Wednesday, September 8, 1999 Published at 10:44 GMT 11:44 UK
Analysis: The West's reluctance to act
Madeleine Albright: Indonesia responsible for restoring order
By Diplomatic Correspondent Barnaby Mason
The big powers continue to emphasise that it is impossible to send a peacekeeping force into East Timor against the wishes of Indonesia.
The American Secretary of State, Madeleine Albright, said the Indonesians had the primary responsibility for restoring order.
No one would send a force to fight its way into East Timor against the Indonesian army. But even putting heavy pressure on Indonesia is a delicate matter.
For the Americans and others, it is a critically important state in the region, both politically and economically.

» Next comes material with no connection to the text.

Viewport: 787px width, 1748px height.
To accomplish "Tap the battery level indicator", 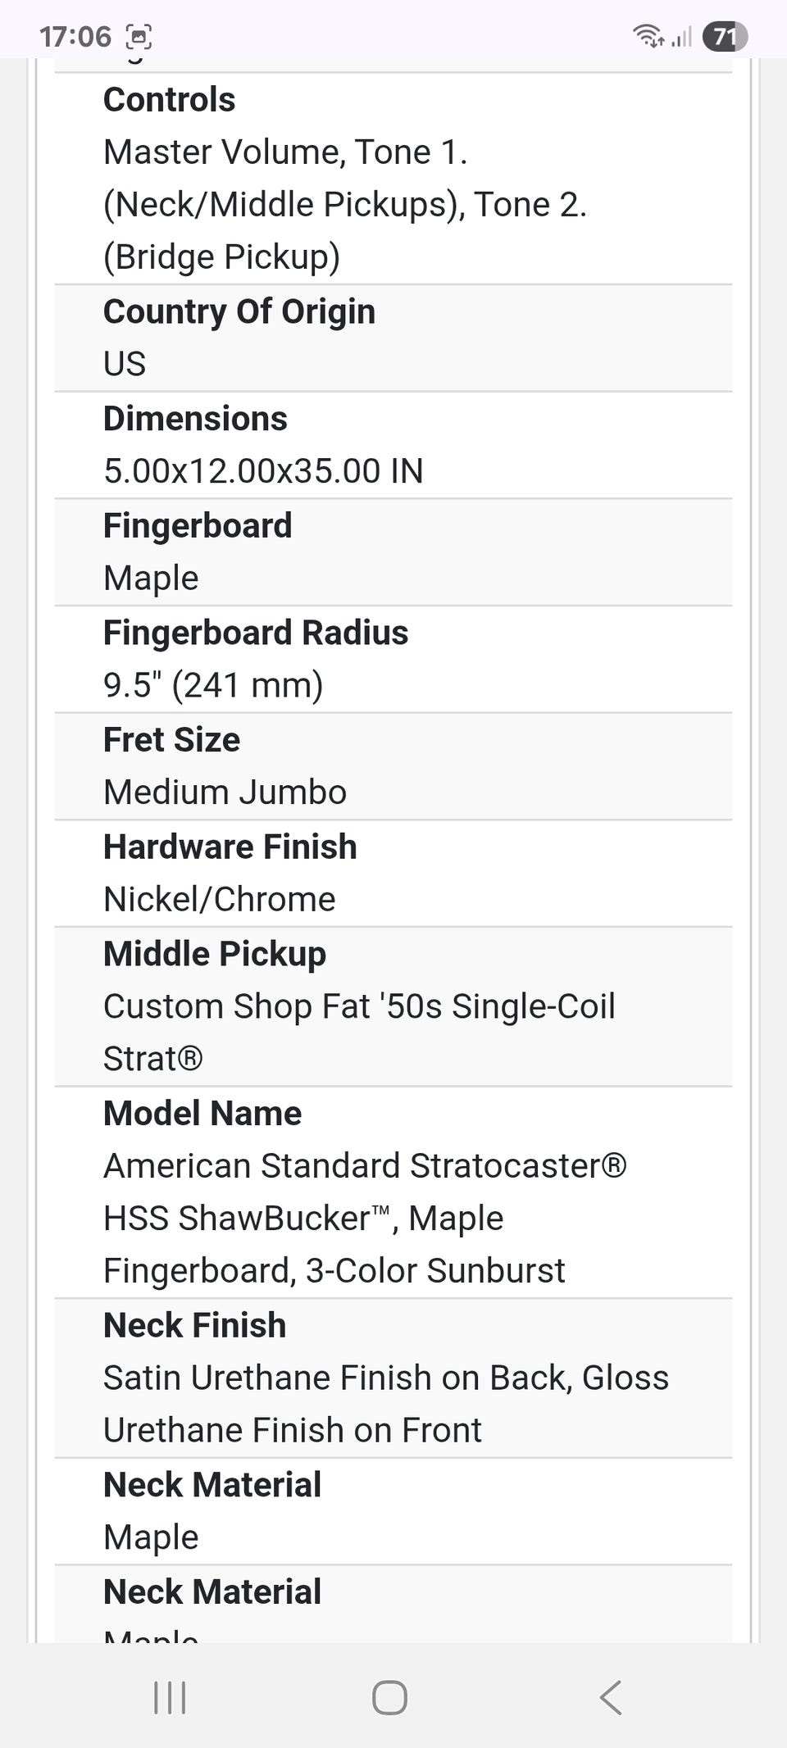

The big powers are also anxious to do nothing to encourage turbulent regions of Indonesia to break away; they stress that East Timor is a special case.
Economic sanctions could be used against Jakarta, through a freeze on international aid.
But other governments are wary of tipping a precarious financial situation over the edge and triggering another collapse that would have an impact all over Asia.
Indonesia also owes many billions of dollars to Japanese, American and European banks - and they are counting on growth and stability to get their money back.
And Australia has oil interests in the Timor Sea. Australia feels especially vulnerable to instability in Indonesia, a huge neighbour just to the north with a population of more than 200 million.
If it does come to the UN authorising a peacekeeping force, China's agreement would be necessary. The Chinese are opposed to anything that might in any way resemble an Asian version of the Kosovo intervention.
They are also cautious about Indonesia because of the vulnerability of its ethnic Chinese minority.
The Chinese President, Jiang Zemin, said in Canberra that hotspots like East Timor should be resolved through peaceful negotiations and dialogue.
All these obstacles are not an absolute bar to international intervention in East Timor. But they make decisive action improbable.